* _CONSIGNE_: Substituez « monnaies communes » à « monnaies uniques » dans le passage de l'extrait sur les unions monétaires qui va de « C’est un article » jusqu'à « pas à naître ! » inclus, puis recopiez ce passage.

* _EXTRAIT DE PAGE_:
C’est un article assez « interpellant » de l’AFP, qui n’est pas réputée
pour ses capacités intellectuelles profondément transgressives, sur les
monnaies uniques en gestation, qui à force de « gestationner
» n’arrivent pas à naître !
Alors que l’aventure de l’euro était la première monnaie unique de
l’histoire économique post-Seconde Guerre mondiale, l’intégration
économique et la globalisation auraient dû faire que l’euro ne soit pas la
seule monnaie unique mais bien la première d’une longue série.
À la fin des années 90, les projets de monnaies communes
fleurissaient.
« Des ambitions contrariées dans les pays du Golfe, un débat qui s’enlise
en Amérique du Sud… Les projets d’union monétaire, autrefois florissants, ont
aujourd’hui du plomb dans l’aile, dans un contexte de défiance envers l’euro
et son modèle économique.
Plusieurs États, une seule monnaie : voilà l’avenir auquel semblaient
promises plusieurs régions du monde lors de la création de l’euro, la monnaie
commune européenne, mise en circulation le 1er janvier 2002 après dix ans de
gestation.
“Il y avait à l’époque la volonté de mettre fin à l’instabilité des
changes, à l’origine de plusieurs crises. Les monnaies uniques étaient
perçues comme un gage de succès”, rappelle Fabien Tripier, économiste au
Centre d’études prospectives et d’informations internationales (Cepii).
D’autres monnaies supranationales, à cette époque, étaient pourtant déjà
en place : le franc CFA, créé en 1945 et utilisé par 15 pays d’Afrique
subsaharienne ; et le dollar des Caraïbes orientales, lancé en 1965 dans huit
pays et territoires des Antilles.
Mais le projet européen était perçu comme inédit, au regard de son
ambition. “L’objectif, c’était de créer une monnaie de référence, avec une
politique monétaire indépendante et non pas arrimée à d’autres devises”,
explique M. Tripier.
États en quête de leadership, pays émergents, “micro-nations”… Ce modèle,
pour beaucoup, a fait figure d’exemple à suivre. “On était dans un contexte
de recomposition lié à la chute du Mur. La monnaie était vue comme un
instrument géopolitique”, rappelle Xavier Ragot, professeur à la Paris School
of Economics (PSE) ».

* _DONNÉES DE L'EXERCICE_:
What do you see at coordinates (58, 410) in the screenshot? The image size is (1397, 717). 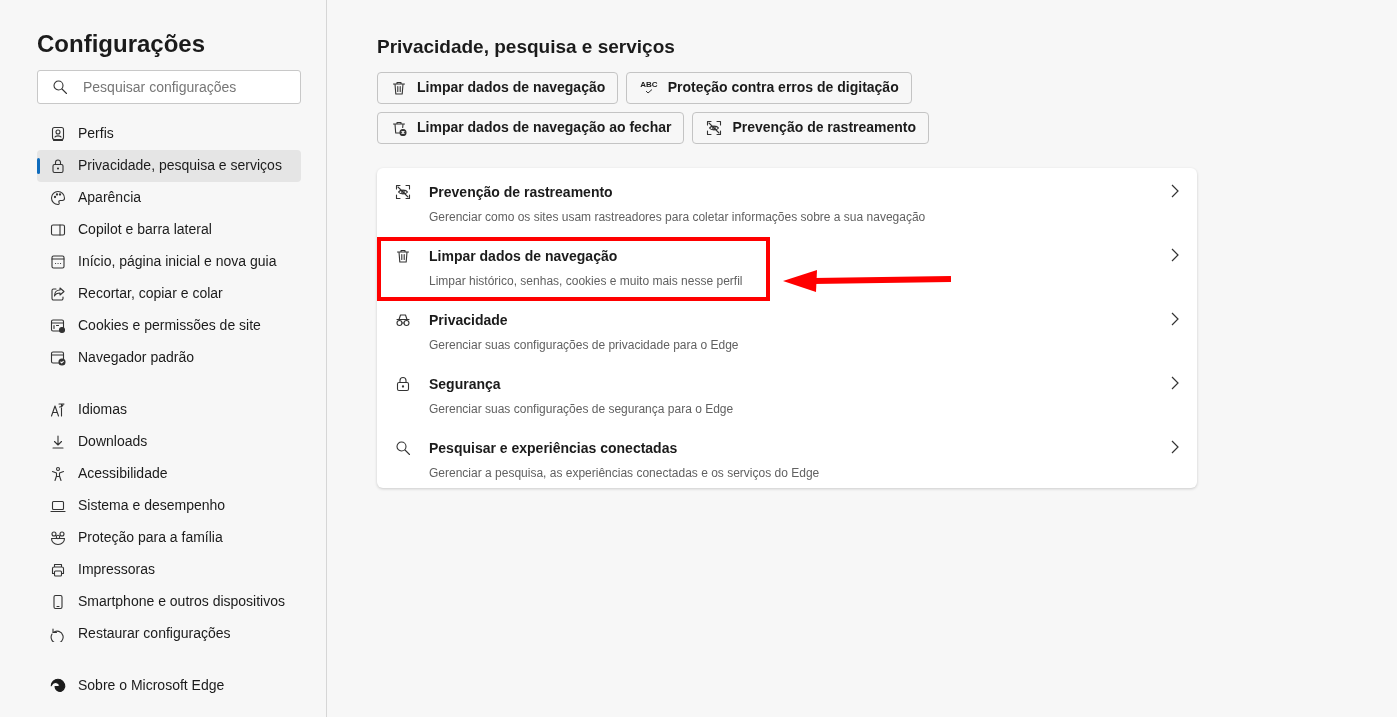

* _CORRIGÉ DE L'EXERCICE_:
C’est un article assez « interpellant » de l’AFP, qui n’est pas réputée
pour ses capacités intellectuelles profondément transgressives, sur les
monnaies communes en gestation, qui à force de « gestationner
» n’arrivent pas à naître !